Robert was probably our longest-standing guest. As I remember it, he was already visiting regularly when I arrived here in 1964. And even if my memory is wrong, it was certainly shortly after that that he began visiting here, and he has been a regular guest ever since. If you are one of the people who comes here fairly frequently, you may never have heard Robert's name, but it wouldn't surprise me if you recognized him immediately when you saw him.

Robert was a fairly short man, bald, very quiet. He kept very much to himself. He lived in Southern Vermont, I believe in a group home, though I'm hazy on the details. He had some disabilities, and his face wore the look of those for whom life has not been an easy place to be. I think he found some peace here that he had trouble finding elsewhere. He certainly loved to come.

Robert didn't communicate much, and never until he had been around you for some time and was sure of you. He always left the Refectory immediately after he finished eating and in good weather he could mostly be found on a chair on the south lawn, smoking and looking at the river. In recent years he would have some conversation with me - almost always about the weather and about his travel plans. He would let me know exactly when he would be departing and exactly how he would be traveling, usually on the bus. Several years ago, when Sister Mary Klock was living here, she struck up a friendship with Robert and he would talk with her. But Mary could charm people, animals and even plants. She has that gift, and Robert was the beneficiary of it.
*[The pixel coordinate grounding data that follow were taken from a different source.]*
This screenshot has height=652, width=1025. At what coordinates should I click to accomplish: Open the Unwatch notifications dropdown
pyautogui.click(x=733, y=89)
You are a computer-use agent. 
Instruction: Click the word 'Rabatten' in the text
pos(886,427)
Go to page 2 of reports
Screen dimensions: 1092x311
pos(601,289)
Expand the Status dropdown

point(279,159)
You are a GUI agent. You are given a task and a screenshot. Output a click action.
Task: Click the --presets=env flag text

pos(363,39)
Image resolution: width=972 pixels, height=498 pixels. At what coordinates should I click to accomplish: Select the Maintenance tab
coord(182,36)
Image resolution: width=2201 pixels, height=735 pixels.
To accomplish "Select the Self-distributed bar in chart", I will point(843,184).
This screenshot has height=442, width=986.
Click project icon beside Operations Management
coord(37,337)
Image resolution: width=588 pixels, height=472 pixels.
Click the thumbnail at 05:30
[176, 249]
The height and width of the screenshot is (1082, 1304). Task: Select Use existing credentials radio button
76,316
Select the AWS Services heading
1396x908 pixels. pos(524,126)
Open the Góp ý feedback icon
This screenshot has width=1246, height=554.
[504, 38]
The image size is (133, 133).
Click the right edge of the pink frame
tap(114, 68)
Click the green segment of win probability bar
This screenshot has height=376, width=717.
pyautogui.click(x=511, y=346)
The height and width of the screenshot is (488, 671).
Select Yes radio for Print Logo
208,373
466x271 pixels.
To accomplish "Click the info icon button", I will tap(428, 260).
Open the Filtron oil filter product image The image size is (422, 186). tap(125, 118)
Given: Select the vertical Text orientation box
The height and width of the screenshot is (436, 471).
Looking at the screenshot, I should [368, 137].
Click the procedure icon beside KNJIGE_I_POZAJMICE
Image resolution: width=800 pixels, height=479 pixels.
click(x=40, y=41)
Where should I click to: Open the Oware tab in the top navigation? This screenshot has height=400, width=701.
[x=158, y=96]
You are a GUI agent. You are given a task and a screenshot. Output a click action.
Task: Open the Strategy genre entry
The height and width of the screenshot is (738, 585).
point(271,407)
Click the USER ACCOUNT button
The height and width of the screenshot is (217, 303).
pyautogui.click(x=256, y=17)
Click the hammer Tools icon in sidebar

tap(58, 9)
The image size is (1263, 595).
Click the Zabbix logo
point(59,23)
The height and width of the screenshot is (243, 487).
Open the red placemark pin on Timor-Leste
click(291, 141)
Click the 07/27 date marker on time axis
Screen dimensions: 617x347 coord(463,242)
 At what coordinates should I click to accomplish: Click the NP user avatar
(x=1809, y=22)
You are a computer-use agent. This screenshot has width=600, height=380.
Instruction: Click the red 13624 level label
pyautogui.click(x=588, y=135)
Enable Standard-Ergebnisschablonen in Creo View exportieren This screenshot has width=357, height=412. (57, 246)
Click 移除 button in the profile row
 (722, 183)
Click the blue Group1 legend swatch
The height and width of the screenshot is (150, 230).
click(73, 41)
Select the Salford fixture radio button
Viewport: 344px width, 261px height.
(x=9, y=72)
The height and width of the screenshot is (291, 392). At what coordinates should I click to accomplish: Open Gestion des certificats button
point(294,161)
As I mentioned, Robert's brother Bill called us to let us know what had happened and talked for a while, reflecting on his brother. He said that the two of them had been best friends since childhood, (and in recent years it had been Bill who made all the arrangements for Robert's visits.) He was obviously quite moved by Robert's attachment to Holy Cross, and he thanked us greatly for receiving him openly and being attentive to him, and for the kindness he found here. It was especially the kindness that he valued, and he mentioned that several times.

Our ministry here is to be a praying community, and to let our prayer open our hearts to God and then let that overflow in whatever ways it moves. Very often what happens in the course of our ministry remains a mystery to us. We know that people love coming here, and that they do it with enough enthusiasm and in large enough numbers to keep the place going (actually, "to keep the place flourishing" would be more descriptive of what's happening at the present time).

But sometimes the curtain lifts in one way or another and we see what has been happening. To know that we have given welcome and peace for nearly 50 years to someone who needed them is a great gift to us, and one for which I am really grateful. As I thought about Robert after hearing Bill's reflections, I was kind of surprised to find myself getting teary at the thought that Robert will not be coming here again. Except, of course, we may find him with us in our prayers.

May Robert rest in peace and rise in glory.

(If you get to this Blog through the Monastery web site, you also probably know that our Brother Cecil died recently. His funeral will be on Tuesday, and I'll probably have some reflections on that later). Meanwhile you can join us in prayer for him and for his family.